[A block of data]
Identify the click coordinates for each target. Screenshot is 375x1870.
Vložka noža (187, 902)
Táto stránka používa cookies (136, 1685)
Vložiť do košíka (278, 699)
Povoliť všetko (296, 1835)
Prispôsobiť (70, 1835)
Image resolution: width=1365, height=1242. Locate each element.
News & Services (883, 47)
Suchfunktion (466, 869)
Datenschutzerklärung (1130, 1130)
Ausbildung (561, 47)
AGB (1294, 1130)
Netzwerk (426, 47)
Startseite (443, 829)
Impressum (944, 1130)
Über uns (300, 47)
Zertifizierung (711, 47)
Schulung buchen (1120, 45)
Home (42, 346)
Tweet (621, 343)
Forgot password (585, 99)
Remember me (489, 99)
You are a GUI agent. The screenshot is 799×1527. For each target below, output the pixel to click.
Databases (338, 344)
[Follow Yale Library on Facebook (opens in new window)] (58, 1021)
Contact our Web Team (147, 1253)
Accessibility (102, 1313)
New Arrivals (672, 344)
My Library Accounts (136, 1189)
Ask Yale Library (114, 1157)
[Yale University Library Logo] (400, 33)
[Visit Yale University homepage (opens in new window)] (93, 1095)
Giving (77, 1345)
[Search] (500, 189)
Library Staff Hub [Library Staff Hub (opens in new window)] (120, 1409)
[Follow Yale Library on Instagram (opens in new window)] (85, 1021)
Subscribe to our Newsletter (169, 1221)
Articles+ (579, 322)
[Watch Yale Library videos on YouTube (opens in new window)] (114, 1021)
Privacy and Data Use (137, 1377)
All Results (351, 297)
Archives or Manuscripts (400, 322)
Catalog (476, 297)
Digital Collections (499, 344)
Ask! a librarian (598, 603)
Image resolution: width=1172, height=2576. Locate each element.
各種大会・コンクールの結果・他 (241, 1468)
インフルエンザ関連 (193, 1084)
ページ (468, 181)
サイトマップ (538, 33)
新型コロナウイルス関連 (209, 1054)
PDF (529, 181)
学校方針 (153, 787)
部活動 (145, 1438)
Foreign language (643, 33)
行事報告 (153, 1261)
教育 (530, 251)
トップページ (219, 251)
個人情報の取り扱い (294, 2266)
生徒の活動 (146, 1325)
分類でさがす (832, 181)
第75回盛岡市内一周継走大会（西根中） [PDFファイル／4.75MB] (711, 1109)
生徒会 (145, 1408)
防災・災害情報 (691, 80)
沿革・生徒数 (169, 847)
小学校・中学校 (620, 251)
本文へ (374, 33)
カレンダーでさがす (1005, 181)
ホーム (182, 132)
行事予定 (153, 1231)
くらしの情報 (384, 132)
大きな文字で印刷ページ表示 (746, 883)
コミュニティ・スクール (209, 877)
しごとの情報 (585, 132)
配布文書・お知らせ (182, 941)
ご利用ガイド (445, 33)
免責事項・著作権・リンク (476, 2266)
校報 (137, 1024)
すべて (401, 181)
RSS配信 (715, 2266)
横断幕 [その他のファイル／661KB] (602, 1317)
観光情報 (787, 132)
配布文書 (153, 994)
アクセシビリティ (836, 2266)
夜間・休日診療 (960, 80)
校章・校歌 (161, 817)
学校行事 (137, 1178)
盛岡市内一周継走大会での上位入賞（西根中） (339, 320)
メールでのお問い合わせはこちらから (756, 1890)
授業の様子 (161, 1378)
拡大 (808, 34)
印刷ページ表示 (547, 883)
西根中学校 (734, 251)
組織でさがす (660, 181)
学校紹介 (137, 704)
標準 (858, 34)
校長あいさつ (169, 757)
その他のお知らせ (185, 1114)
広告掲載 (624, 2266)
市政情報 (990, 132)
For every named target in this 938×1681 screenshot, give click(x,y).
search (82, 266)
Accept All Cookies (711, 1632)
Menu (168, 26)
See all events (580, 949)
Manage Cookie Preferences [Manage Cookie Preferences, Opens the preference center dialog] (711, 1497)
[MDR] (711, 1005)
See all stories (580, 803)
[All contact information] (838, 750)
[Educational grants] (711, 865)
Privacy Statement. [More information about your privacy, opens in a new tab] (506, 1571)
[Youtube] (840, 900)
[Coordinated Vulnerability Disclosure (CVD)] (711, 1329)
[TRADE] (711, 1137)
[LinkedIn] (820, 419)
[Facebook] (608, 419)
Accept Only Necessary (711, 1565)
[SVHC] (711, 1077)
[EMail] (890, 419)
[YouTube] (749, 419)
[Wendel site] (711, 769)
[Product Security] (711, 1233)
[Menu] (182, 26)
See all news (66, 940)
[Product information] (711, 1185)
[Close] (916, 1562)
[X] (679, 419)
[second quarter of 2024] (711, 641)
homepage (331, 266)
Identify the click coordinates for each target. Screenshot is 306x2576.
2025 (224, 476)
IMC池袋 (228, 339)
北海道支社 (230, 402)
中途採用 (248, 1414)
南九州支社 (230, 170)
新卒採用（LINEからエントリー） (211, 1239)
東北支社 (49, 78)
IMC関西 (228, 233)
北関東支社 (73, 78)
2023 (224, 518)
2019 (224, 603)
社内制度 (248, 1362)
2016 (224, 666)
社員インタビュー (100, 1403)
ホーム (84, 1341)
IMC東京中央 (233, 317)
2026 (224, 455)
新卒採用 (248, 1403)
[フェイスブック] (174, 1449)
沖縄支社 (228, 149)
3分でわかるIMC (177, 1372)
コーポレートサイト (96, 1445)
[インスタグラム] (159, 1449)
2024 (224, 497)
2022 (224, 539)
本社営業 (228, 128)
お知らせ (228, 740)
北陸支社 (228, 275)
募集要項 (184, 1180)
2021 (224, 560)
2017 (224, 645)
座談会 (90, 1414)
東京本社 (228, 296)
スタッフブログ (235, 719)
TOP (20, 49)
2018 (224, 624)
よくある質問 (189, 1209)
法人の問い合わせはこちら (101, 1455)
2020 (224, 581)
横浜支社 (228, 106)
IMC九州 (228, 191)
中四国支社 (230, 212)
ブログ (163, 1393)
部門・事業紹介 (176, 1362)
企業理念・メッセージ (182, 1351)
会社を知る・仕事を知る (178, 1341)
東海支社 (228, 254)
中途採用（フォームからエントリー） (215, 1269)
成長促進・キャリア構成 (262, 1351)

Exercise requirements> Copy all of the lines above word for word.

Solution for this problem>
Identify the click coordinates for each target. Screenshot is 375x1870.
Vložka noža (187, 902)
Táto stránka používa cookies (136, 1685)
Vložiť do košíka (278, 699)
Povoliť všetko (296, 1835)
Prispôsobiť (70, 1835)
Image resolution: width=1365, height=1242. Locate each element.
News & Services (883, 47)
Suchfunktion (466, 869)
Datenschutzerklärung (1130, 1130)
Ausbildung (561, 47)
AGB (1294, 1130)
Netzwerk (426, 47)
Startseite (443, 829)
Impressum (944, 1130)
Über uns (300, 47)
Zertifizierung (711, 47)
Schulung buchen (1120, 45)
Home (42, 346)
Tweet (621, 343)
Forgot password (585, 99)
Remember me (489, 99)
You are a GUI agent. The screenshot is 799×1527. For each target below, output the pixel to click.
Databases (338, 344)
[Follow Yale Library on Facebook (opens in new window)] (58, 1021)
Contact our Web Team (147, 1253)
Accessibility (102, 1313)
New Arrivals (672, 344)
My Library Accounts (136, 1189)
Ask Yale Library (114, 1157)
[Yale University Library Logo] (400, 33)
[Visit Yale University homepage (opens in new window)] (93, 1095)
Giving (77, 1345)
[Search] (500, 189)
Library Staff Hub [Library Staff Hub (opens in new window)] (120, 1409)
[Follow Yale Library on Instagram (opens in new window)] (85, 1021)
Subscribe to our Newsletter (169, 1221)
Articles+ (579, 322)
[Watch Yale Library videos on YouTube (opens in new window)] (114, 1021)
Privacy and Data Use (137, 1377)
All Results (351, 297)
Archives or Manuscripts (400, 322)
Catalog (476, 297)
Digital Collections (499, 344)
Ask! a librarian (598, 603)
Image resolution: width=1172, height=2576. Locate each element.
各種大会・コンクールの結果・他 (241, 1468)
インフルエンザ関連 (193, 1084)
ページ (468, 181)
サイトマップ (538, 33)
新型コロナウイルス関連 (209, 1054)
PDF (529, 181)
学校方針 (153, 787)
部活動 (145, 1438)
Foreign language (643, 33)
行事報告 (153, 1261)
教育 (530, 251)
トップページ (219, 251)
個人情報の取り扱い (294, 2266)
生徒の活動 (146, 1325)
分類でさがす (832, 181)
第75回盛岡市内一周継走大会（西根中） [PDFファイル／4.75MB] (711, 1109)
生徒会 (145, 1408)
防災・災害情報 (691, 80)
沿革・生徒数 (169, 847)
小学校・中学校 (620, 251)
本文へ (374, 33)
カレンダーでさがす (1005, 181)
ホーム (182, 132)
行事予定 (153, 1231)
くらしの情報 (384, 132)
大きな文字で印刷ページ表示 (746, 883)
コミュニティ・スクール (209, 877)
しごとの情報 (585, 132)
配布文書・お知らせ (182, 941)
ご利用ガイド (445, 33)
免責事項・著作権・リンク (476, 2266)
校報 (137, 1024)
すべて (401, 181)
RSS配信 (715, 2266)
横断幕 [その他のファイル／661KB] (602, 1317)
観光情報 (787, 132)
配布文書 (153, 994)
アクセシビリティ (836, 2266)
夜間・休日診療 (960, 80)
校章・校歌 (161, 817)
学校行事 (137, 1178)
盛岡市内一周継走大会での上位入賞（西根中） (339, 320)
メールでのお問い合わせはこちらから (756, 1890)
授業の様子 (161, 1378)
拡大 (808, 34)
印刷ページ表示 (547, 883)
西根中学校 (734, 251)
組織でさがす (660, 181)
学校紹介 (137, 704)
標準 (858, 34)
校長あいさつ (169, 757)
その他のお知らせ (185, 1114)
広告掲載 (624, 2266)
市政情報 (990, 132)
For every named target in this 938×1681 screenshot, give click(x,y).
search (82, 266)
Accept All Cookies (711, 1632)
Menu (168, 26)
See all events (580, 949)
Manage Cookie Preferences [Manage Cookie Preferences, Opens the preference center dialog] (711, 1497)
[MDR] (711, 1005)
See all stories (580, 803)
[All contact information] (838, 750)
[Educational grants] (711, 865)
Privacy Statement. [More information about your privacy, opens in a new tab] (506, 1571)
[Youtube] (840, 900)
[Coordinated Vulnerability Disclosure (CVD)] (711, 1329)
[TRADE] (711, 1137)
[LinkedIn] (820, 419)
[Facebook] (608, 419)
Accept Only Necessary (711, 1565)
[SVHC] (711, 1077)
[EMail] (890, 419)
[YouTube] (749, 419)
[Wendel site] (711, 769)
[Product Security] (711, 1233)
[Menu] (182, 26)
See all news (66, 940)
[Product information] (711, 1185)
[Close] (916, 1562)
[X] (679, 419)
[second quarter of 2024] (711, 641)
homepage (331, 266)
Identify the click coordinates for each target. Screenshot is 306x2576.
2025 (224, 476)
IMC池袋 (228, 339)
北海道支社 (230, 402)
中途採用 (248, 1414)
南九州支社 (230, 170)
新卒採用（LINEからエントリー） (211, 1239)
東北支社 (49, 78)
IMC関西 (228, 233)
北関東支社 (73, 78)
2023 (224, 518)
2019 (224, 603)
社内制度 (248, 1362)
2016 (224, 666)
社員インタビュー (100, 1403)
ホーム (84, 1341)
IMC東京中央 (233, 317)
2026 (224, 455)
新卒採用 (248, 1403)
[フェイスブック] (174, 1449)
沖縄支社 (228, 149)
3分でわかるIMC (177, 1372)
コーポレートサイト (96, 1445)
[インスタグラム] (159, 1449)
2024 (224, 497)
2022 (224, 539)
本社営業 (228, 128)
お知らせ (228, 740)
北陸支社 (228, 275)
募集要項 (184, 1180)
2021 (224, 560)
2017 (224, 645)
座談会 (90, 1414)
東京本社 (228, 296)
スタッフブログ (235, 719)
TOP (20, 49)
2018 (224, 624)
よくある質問 (189, 1209)
法人の問い合わせはこちら (101, 1455)
2020 (224, 581)
横浜支社 (228, 106)
IMC九州 (228, 191)
中四国支社 (230, 212)
ブログ (163, 1393)
部門・事業紹介 (176, 1362)
企業理念・メッセージ (182, 1351)
会社を知る・仕事を知る (178, 1341)
東海支社 (228, 254)
中途採用（フォームからエントリー） (215, 1269)
成長促進・キャリア構成 (262, 1351)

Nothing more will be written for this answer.